• [WHAT TO PRODUCE]
Keep every line of the data below that has the string "computer" and present those lines.

• [THE RECORDS]
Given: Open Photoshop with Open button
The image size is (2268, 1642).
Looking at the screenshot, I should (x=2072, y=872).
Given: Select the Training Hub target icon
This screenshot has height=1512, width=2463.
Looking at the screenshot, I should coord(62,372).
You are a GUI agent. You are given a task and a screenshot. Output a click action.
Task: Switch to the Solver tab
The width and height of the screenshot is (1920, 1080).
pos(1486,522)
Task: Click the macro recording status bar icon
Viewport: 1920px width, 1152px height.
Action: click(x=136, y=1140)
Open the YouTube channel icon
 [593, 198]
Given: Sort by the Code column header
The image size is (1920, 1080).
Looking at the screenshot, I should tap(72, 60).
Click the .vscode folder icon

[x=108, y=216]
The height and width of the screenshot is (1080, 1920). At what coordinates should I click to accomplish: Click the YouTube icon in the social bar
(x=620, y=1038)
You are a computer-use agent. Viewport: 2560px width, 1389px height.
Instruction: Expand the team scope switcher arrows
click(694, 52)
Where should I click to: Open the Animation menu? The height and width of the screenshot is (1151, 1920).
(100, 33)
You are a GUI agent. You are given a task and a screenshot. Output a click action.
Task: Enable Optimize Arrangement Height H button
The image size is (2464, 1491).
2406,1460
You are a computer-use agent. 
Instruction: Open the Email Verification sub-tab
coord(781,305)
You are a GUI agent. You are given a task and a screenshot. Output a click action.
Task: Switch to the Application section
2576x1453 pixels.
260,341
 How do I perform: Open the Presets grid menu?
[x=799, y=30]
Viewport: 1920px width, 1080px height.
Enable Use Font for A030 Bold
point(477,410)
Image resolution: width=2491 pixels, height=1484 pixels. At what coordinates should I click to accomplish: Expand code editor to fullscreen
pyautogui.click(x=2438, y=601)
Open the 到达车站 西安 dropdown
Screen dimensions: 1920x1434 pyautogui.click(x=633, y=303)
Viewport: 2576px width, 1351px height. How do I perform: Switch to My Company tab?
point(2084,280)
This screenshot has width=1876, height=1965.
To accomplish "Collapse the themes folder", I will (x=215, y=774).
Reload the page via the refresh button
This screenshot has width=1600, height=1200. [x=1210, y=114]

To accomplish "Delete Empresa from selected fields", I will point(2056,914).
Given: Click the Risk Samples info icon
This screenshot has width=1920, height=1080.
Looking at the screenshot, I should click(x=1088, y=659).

• [THE COMPLETED TASK]
You are a computer-use agent. Viewport: 2560px width, 1389px height.
You are a computer-use agent. 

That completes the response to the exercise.